For stress busting – Use Meditation

by Chuck
image from Pixabay

Meditation is a great tool for dealing with stress, especially as it incorporates paying attention to your breathing (like square breathing – they go great together!)

Meditation is often misunderstood. Most people that have asked me about it think that it is somehow supposed to “make your mind quiet.” Or, that after getting good at it, it will make you dispassionate about life.

Neither thing is true.

Most meditation – at its base level – is about trying to ground yourself into your life – usually by doing something like counting your breath, or heartbeats. You don’t try and stop your thoughts, you try and not ENGAGE with them.

Most people have a near constant “chatter” going on in their heads: “I’ve got to do this at work… I’ve got to get this (chore) done at home… Why won’t “X” talk to me? When is “X’s” soccer game? In project “Y” if I used this color (or thread, or fabric, or paper) instead of that color…” Etc.

And that “chatter” can lead to – or heighten – stress, anxiety, depression, paranoia.

By not engaging with it – by recognizing that it’s there, but letting it go on its way – even if it circles around again (and again, and again) – you eventually stop the “conversation” in your head, which leads you to being able to be “in the moment.”

The thoughts are there – they always will be – but they become like leaves being blown about in a soft wind. You recognize them, but you don’t feel the need to pick them up one-by-one and count them.

I meditate most nights – I like nights over any other time of day as it helps me wind down before sleep – and I usually wake up feeling grounded and calm – rather than growling at the morning. Note: I am NOT a morning person 😉 :).

Being calm is the basis for living-in-the-moment, which is the root of creativity. If you’re about to start a new project, first work to build some energy, with, say, a sun salutation or three, then calm yourself with a one minute meditation, then do a few “drills” to get immersed into your work, and then have at it.

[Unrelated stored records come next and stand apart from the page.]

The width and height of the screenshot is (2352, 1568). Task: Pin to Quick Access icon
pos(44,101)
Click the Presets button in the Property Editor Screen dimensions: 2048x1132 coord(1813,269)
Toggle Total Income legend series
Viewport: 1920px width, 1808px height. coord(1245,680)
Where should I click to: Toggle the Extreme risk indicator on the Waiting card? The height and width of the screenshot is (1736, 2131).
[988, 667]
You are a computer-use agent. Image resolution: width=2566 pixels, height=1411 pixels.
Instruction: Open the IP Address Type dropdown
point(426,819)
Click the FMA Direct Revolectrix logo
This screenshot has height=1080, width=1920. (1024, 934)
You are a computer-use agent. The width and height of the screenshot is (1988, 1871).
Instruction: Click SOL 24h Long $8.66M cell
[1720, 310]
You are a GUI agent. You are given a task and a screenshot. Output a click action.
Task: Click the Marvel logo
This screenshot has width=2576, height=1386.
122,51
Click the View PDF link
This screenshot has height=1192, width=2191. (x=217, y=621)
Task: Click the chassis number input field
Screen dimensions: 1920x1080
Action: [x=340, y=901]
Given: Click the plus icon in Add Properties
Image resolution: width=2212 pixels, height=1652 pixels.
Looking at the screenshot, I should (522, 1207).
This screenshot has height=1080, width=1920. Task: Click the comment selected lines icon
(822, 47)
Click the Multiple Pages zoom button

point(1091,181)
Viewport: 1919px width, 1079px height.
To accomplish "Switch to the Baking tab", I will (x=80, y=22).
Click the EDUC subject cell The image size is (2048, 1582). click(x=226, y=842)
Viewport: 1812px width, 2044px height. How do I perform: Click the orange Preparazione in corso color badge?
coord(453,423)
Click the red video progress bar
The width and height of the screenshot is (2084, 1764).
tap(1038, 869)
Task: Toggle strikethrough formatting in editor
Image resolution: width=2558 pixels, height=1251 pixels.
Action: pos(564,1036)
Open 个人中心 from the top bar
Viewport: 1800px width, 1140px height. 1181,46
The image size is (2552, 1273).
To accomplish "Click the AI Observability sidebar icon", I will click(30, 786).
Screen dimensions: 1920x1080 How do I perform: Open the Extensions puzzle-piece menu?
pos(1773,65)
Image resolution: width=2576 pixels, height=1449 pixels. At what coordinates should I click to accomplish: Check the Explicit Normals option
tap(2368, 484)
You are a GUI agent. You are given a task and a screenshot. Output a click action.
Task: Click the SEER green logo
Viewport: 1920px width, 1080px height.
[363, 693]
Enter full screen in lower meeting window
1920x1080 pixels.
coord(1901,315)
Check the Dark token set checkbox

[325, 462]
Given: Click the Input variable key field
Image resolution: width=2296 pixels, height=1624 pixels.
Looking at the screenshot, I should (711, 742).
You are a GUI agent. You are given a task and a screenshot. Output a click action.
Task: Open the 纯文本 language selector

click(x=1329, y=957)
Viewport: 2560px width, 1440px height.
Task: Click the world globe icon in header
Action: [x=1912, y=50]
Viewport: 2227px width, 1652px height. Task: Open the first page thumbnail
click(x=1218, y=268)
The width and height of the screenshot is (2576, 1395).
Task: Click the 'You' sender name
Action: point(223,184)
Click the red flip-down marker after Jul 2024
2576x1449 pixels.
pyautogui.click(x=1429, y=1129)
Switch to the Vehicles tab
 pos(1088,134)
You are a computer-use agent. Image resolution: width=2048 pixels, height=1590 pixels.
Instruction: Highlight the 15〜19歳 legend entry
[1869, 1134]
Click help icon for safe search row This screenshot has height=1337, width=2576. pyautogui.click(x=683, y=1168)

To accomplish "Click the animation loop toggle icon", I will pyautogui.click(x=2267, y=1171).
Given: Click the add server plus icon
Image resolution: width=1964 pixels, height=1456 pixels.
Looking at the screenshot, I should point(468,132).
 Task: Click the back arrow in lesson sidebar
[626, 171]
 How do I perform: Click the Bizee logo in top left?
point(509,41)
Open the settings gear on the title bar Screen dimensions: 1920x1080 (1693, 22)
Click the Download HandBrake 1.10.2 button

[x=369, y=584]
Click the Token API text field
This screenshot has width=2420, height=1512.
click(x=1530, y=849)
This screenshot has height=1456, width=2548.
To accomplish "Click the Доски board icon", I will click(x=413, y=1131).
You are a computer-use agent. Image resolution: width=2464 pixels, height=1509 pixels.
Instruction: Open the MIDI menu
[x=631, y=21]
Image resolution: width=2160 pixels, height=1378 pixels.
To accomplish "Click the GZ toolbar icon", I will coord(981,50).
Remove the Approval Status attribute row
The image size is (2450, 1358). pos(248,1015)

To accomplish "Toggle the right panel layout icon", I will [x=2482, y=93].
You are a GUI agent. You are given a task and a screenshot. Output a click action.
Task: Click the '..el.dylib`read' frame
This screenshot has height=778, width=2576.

For me, before I do a drawing, or painting, I’ll get the juices flowing, meditate for a minute – or five, do a few dexterity moves, and then doodle a little to loosen my hand(s). And my work is the better for it.

Yours can be too.

The easiest method of meditation that I’ve found over the years is to do a simple breath/heartbeat meditation.

Find a spot you can be comfortable in. It can be lying down, sitting in a chair, or sitting on the floor (on a pillow). Lay your hands in your lap, take a slow deep breath, roll your shoulders back and down, exhale and then relax them in that position. Keep your spine active (if you’re sitting engage your core and don’t lean back into the seat back. Also, try not to slump.)

Take a normal breath in, then exhale. As you exhale count a number in your head. Count from one to nine. When you get to nine, start over. When a thought intrudes (and they will) notice that you’re not counting anymore – you’re thinking ABOUT your thought. Let it go without beating yourself up about it. Get back to counting. Keep it up for some desired time. Repeat.

I recommend 3 minutes to start. Once you’re done, go about your day.

Repeat the next day (or even later that day if you want to).

After a couple of weeks – IF it’s feeling good to you, add a few minutes. Maybe sit for 5 minutes now.

Ultimately, you want to be able to sit (or lay down – WITHOUT falling asleep) for 20 minutes. If you can sit longer, that’s great! But 20 minutes seems to be a good “gateway” time for most people.

As you get better at meditating you can also try and match your breath to your heartbeat. Inhale on one beat, hold for another beat, exhale on the third beat. You’ll find you can get just a little deeper into the meditation than with just using the breath alone.

If you find that you just CAN’T seem to get the hang of it, don’t fret. Meditation (like this) isn’t for everyone. You can also get the same benefits of meditation from coloring in a coloring book, or drawing, or doing beadwork, or hand sewing, things like that. The action isn’t nearly as important as the outcome.

The outcome is the PROCESS of not letting your inner “monkey voice” take over and stress you out. The process is that you FOCUS so intently on something that your thoughts slide around in your head without finding a place to land and yell at you.

The process – like anything else that is (or should be) important in your life should be enjoyable. If it’s drudge work you won’t do it, or you won’t do it for long.

So, find something you enjoy, that completely occupies your attention, to keep the “noise” in your head from making you a “crazy person.” 😀

Good luck!

If you have any questions, please ask!